* [Texte fourni]
▼
Petit à petit la tension monte chez eux, il va falloir s’arrêter pour manger. Pour le moment nous sommes au milieu de nulle part et totalement exposés au vent et à la pluie. Entre le 26° d’hier et aujourd’hui, les températures ont brutalement chuté. C’est dur pour nos corps. Avec l’effort, on passe de trop chaud à froid lors des descentes à pieds pour aller chercher mon vélo ou celui de Marc.

Un homme s’arrête sur la route. “Vous allez où ?! Il n’y a rien après ici, la route s’arrête.” Oui, nous le savons.

Nous atteignons enfin le dernier village. On nous indique un abri pour cuisiner. Nous commençons à avoir un peu froid alors j’aide Lucie a se changer complètement pour la maintenir bien au chaud. C’est un peu moins physique pour elle, ce qui fait qu’elle peut se refroidir plus facilement. Surpris par la pluie tout à l’heure, Marc n’a pas eu le temps de lui sortir ses vêtements de pluie, les siens sont donc bien mouillés.

Nous rencontrons Selimi. Il a travaillé 20 ans en France dans le bâtiment. Il tient à nous payer quelque chose mais je n’ai besoin de rien. Alors il me demande d’attendre un petit peu et part. Il revient quelques instants plus tard, les bras chargés d’un sac de courses pour nous. “C’est pour les enfants” me dit-il…

Nous rejoignons Marc pour manger. L’appel du muezzin retentit et nous en profitons pour nous arrêter simplement dans ce que nous sommes en train de faire, debout, et s’offrir cette opportunité comme un temps de méditation, de retour en soi.
▲
* [Matériel fourni]
▼
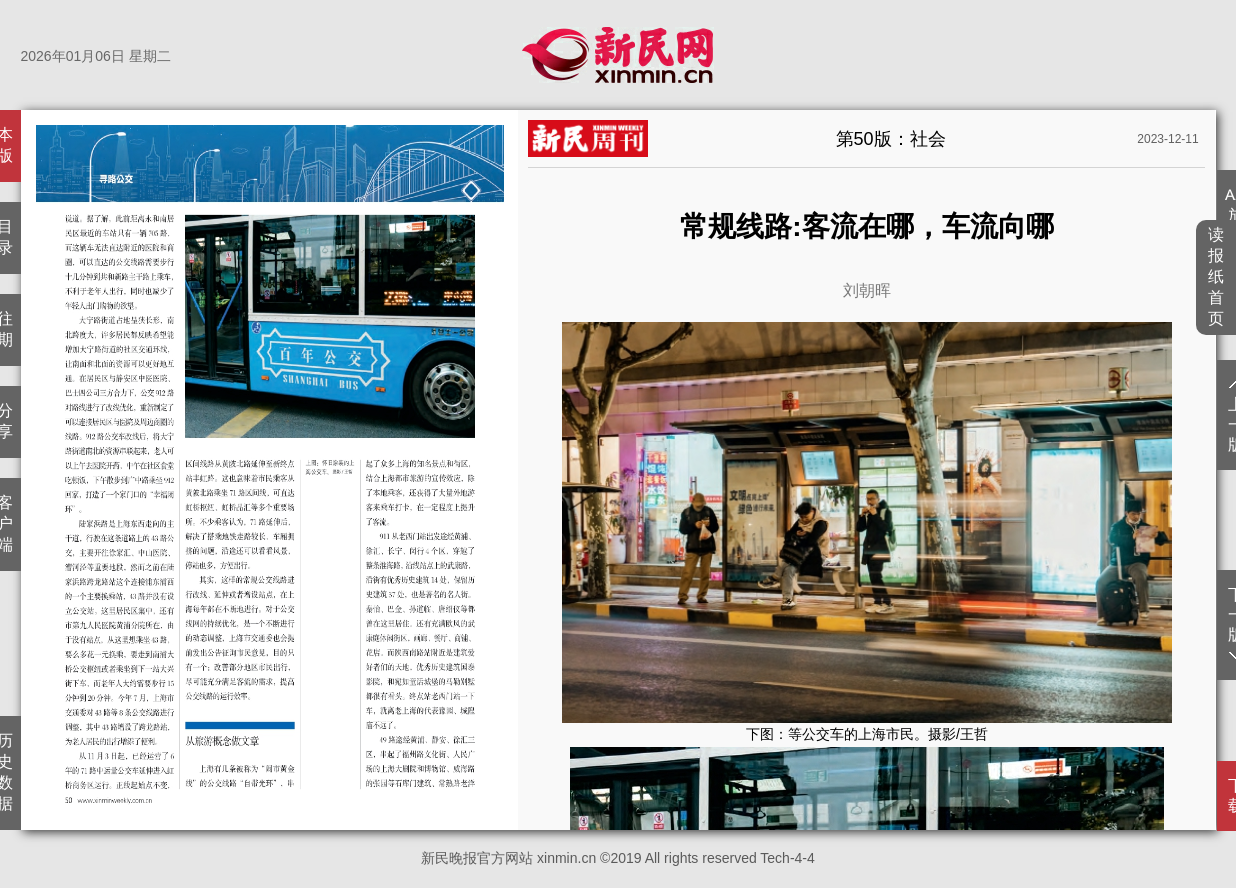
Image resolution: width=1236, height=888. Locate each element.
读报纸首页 (1216, 276)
▲
* [Objectif visé]
Recopiez à l'identique le passage du texte fourni qui commence par « Nous atteignons enfin » et se poursuit jusqu'à « donc bien mouillés. ». Seul le texte fourni sert de référence.

* [Résultat attendu]
Nous atteignons enfin le dernier village. On nous indique un abri pour cuisiner. Nous commençons à avoir un peu froid alors j’aide Lucie a se changer complètement pour la maintenir bien au chaud. C’est un peu moins physique pour elle, ce qui fait qu’elle peut se refroidir plus facilement. Surpris par la pluie tout à l’heure, Marc n’a pas eu le temps de lui sortir ses vêtements de pluie, les siens sont donc bien mouillés.